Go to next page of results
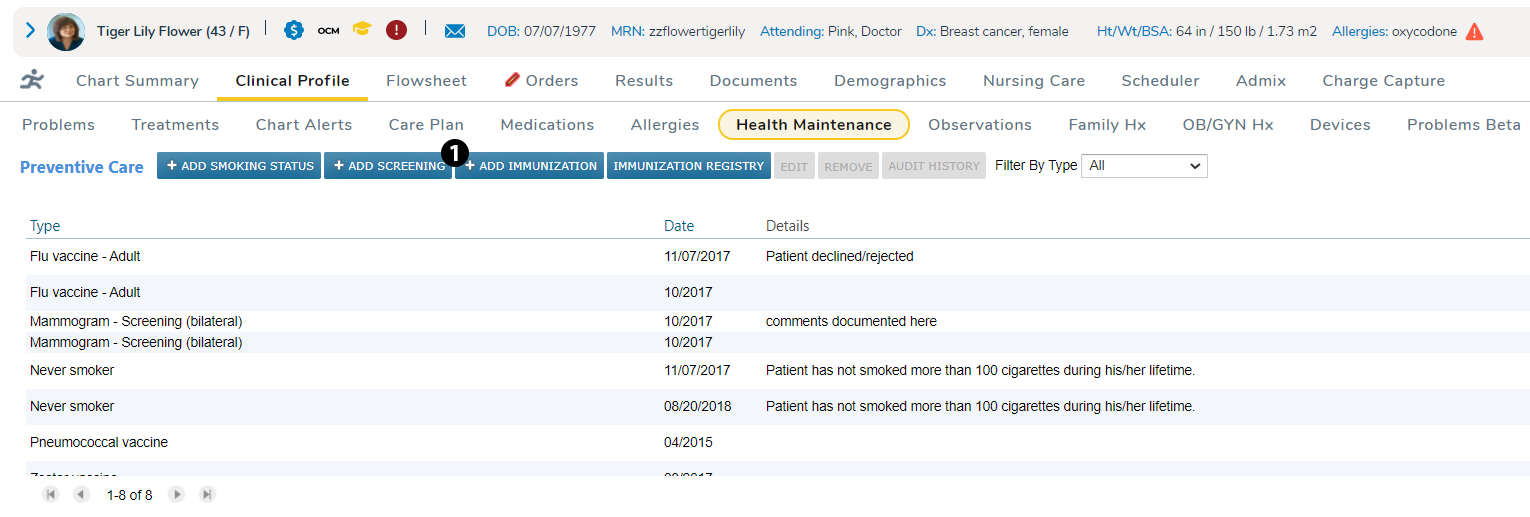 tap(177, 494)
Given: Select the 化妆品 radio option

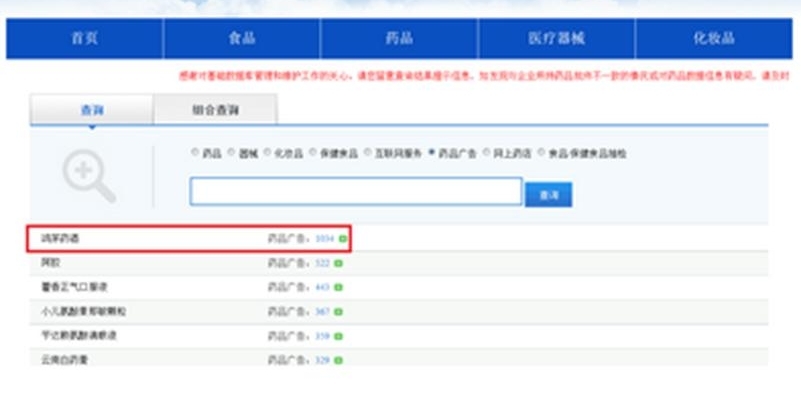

==

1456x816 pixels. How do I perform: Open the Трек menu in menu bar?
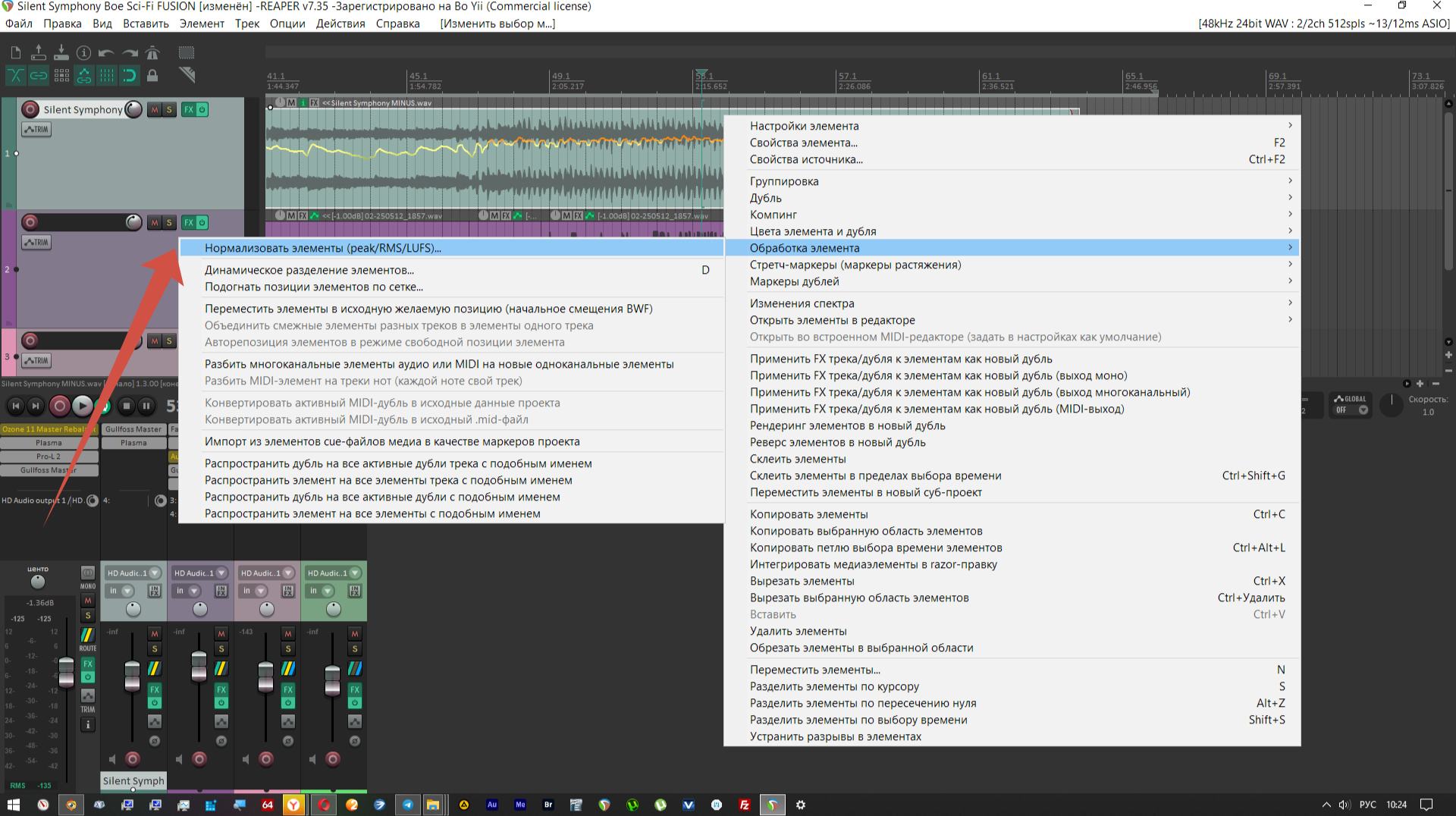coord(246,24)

* * *

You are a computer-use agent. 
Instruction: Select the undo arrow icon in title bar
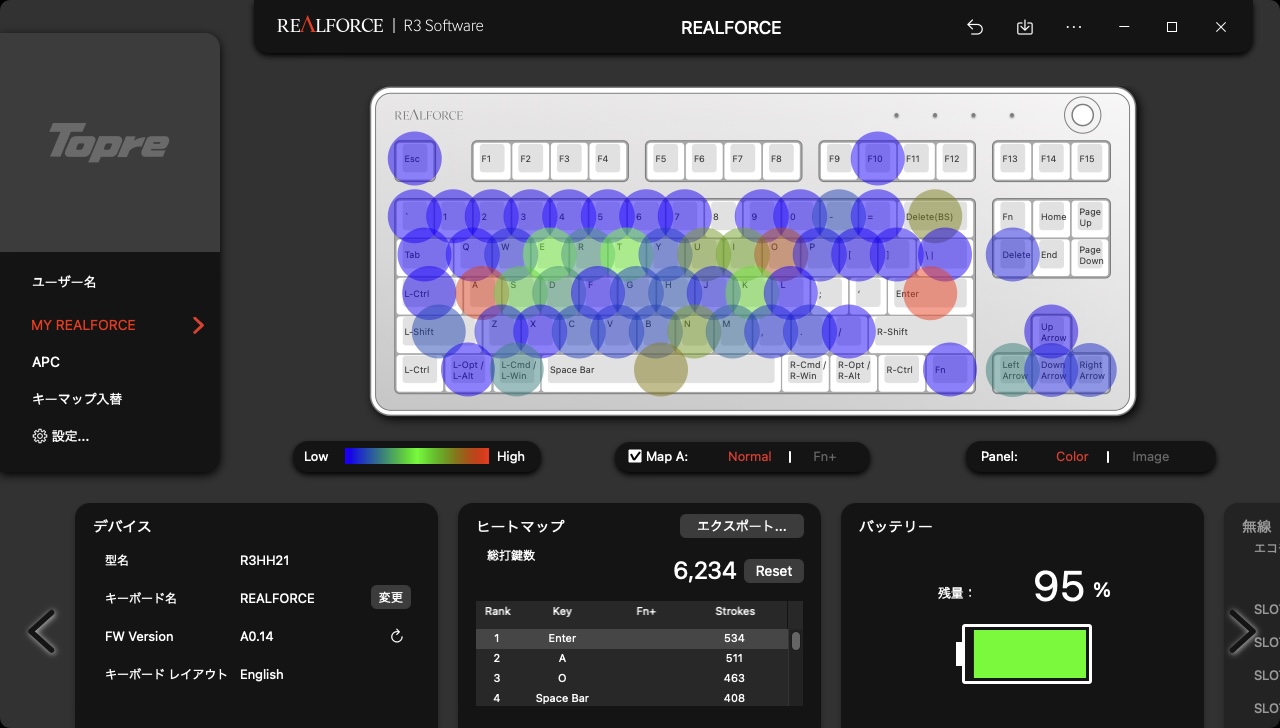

**Exercise instructions**
Reproduce word for word, with pictures dropped, only the part of the material above that opens with the line containing "Go to next page of results" and closes with the line containing "Given: Select the 化妆品 radio option".

**Solution to the exercise**
Go to next page of results
 tap(177, 494)
Given: Select the 化妆品 radio option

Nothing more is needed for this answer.